George colocó los dos platos sobre el mostrador, uno con jamón y huevos y el otro con tocino y huevos. Al lado de estos puso dos pequeñas fuentes de papas fritas. Cerró la ventanilla que daba a la cocina.

—¿Cuál es el suyo? —preguntó Al.

—¿No se acuerda?

—Jamón con huevos.

—¡Qué tipo vivo! —exclamó Max. Se inclinó hacia adelante y tomó el plato de jamón con huevos. Ambos comenzaron a comer con los guantes puestos. George los contemplaba.

—¿Qué está mirando? —dijo Max a George.

—Nada.

—¿Cómo nada? Me estaba mirando a mí.

—Tal vez el muchacho quería hacer una broma, Max —dijo Al.

George rió.

—Usted no tiene que reírse. ¡No tiene que reírse! ¿Entendido?

—Está bien —dijo George.

—¿De modo que piensa que está bien? —Max se volvió hacia Al—. Oye, piensa que está bien.

—¡Oh!, ¡es todo un pensador! —dijo Al. Continuaron comiendo.

—¿Cómo se llama el vivo que está detrás del mostrador? —preguntó Al a Max.

—¡Eh! ¡Vivo! —dijo Max a Nick—. Vete a la parte trasera del mostrador con tu amigo.

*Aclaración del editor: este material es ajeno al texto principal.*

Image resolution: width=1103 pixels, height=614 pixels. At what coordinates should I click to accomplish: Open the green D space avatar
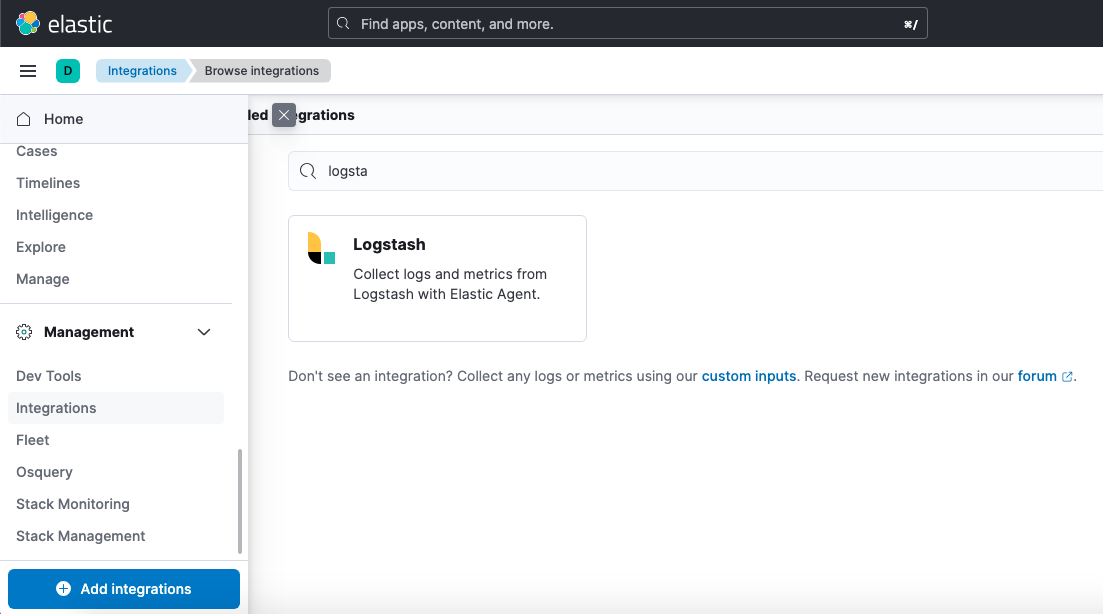[x=68, y=71]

—¿Por qué? —preguntó el aludido.

—Por nada.

—Es mejor que vayas —dijo Al. Nick obedeció.

—¿De qué se trata? —preguntó George.

—¿A usted qué diablos le importa? —exclamó Al—. ¿Quién está en la cocina?

—El negro.

—¿Qué negro?

—El negro que cocina.

—Dile que venga.

—¿Para qué?

—¡Dile que venga!

—¿Dónde piensa que está usted?

—Sabemos muy bien dónde estamos —dijo el hombre llamado Max—. ¿Acaso parecemos idiotas?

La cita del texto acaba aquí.